ATI RN
ATI Pharmacology Proctored Exam 2019
1. While teaching a client with a new prescription for Warfarin, which of the following statements by the client indicates a need for further teaching?
- A. I will avoid eating large amounts of green leafy vegetables.
- B. I will take my medication at the same time every day.
- C. I will increase my intake of foods high in potassium.
- D. I will report any signs of bleeding to my provider.
Correct answer: C
Rationale: The correct answer is C because Warfarin interacts with vitamin K, found in green leafy vegetables, not potassium. The client should avoid consuming large amounts of foods high in vitamin K to maintain the effectiveness of Warfarin therapy. Increasing potassium intake is not a concern related to Warfarin therapy, so this statement indicates a need for further teaching. Choices A, B, and D are all correct statements indicating good understanding of Warfarin therapy. Avoiding large amounts of green leafy vegetables helps prevent fluctuations in vitamin K levels, taking medication consistently maintains therapeutic levels, and reporting any signs of bleeding is essential for monitoring and managing potential side effects of Warfarin.
2. What is a severe adverse effect of warfarin?
- A. Bleeding
- B. Arrhythmias
- C. Blurred vision
- D. Bradycardia
Correct answer: A
Rationale: A severe adverse effect of warfarin is bleeding. Warfarin is an anticoagulant medication that works by inhibiting blood clotting factors, which can lead to an increased risk of bleeding. Excessive bleeding can occur internally or externally, and it is crucial for individuals taking warfarin to be aware of this potential complication and seek medical attention if they experience any signs of bleeding. Arrhythmias, blurred vision, and bradycardia are not typically associated with warfarin use, making them incorrect choices.

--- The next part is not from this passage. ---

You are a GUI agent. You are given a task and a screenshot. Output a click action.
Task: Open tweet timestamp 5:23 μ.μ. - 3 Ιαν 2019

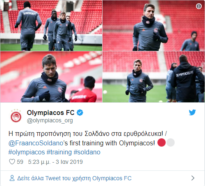(x=55, y=162)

3. A client is to receive Tetracaine prior to a Bronchoscopy. Which of the following actions should the nurse include in the plan of care?
- A. Keep the client NPO until the pharyngeal response returns.
- B. Monitor the insertion site for a hematoma.
- C. Palpate the bladder to detect urinary retention.
- D. Maintain the client on bed rest for 12 hours following the procedure.
Correct answer: A
Rationale: The correct action the nurse should include in the plan of care is to keep the client NPO until the pharyngeal response returns. This is important to prevent aspiration until the client's normal pharyngeal sensation is restored, typically within about 1 hour after the procedure. Monitoring the insertion site for a hematoma, palpating the bladder, and maintaining the client on bed rest are not directly related to the administration of Tetracaine prior to a Bronchoscopy. Therefore, these actions are not necessary in the immediate post-procedure care of a client receiving Tetracaine for a Bronchoscopy.
4. Which of the following is the antidote for lead poisoning?
- A. Naloxone
- B. Nitrite
- C. CaEDTA
- D. Dialysis
Correct answer: C
Rationale: Calcium disodium ethylenediaminetetraacetic acid (CaEDTA) is the antidote for lead poisoning. CaEDTA works by chelating lead, forming a complex that is then excreted in the urine. It is used in chelation therapy to treat lead poisoning by reducing lead levels in the body.
5. When teaching parents of a school-age child about transdermal Methylphenidate, which instruction should the nurse include?
- A. Apply one patch once per day.
- B. Leave the patch on for 9 hours.
- C. Apply the patch to the child's waistline.
- D. Use the opened tray within 6 months.
Correct answer: B
Rationale: When administering transdermal Methylphenidate, the patch should be left on for 9 hours per day to ensure optimal absorption and effectiveness of the medication. This duration helps maintain a consistent level of the drug in the child's system. Incorrect options: A) Applying one patch once per day is not the correct dosing regimen for transdermal Methylphenidate. C) The patch should not be applied to the child's waistline as it is recommended to apply it to a clean, dry area. D) Using the opened tray within 6 months is not directly related to the administration of transdermal Methylphenidate.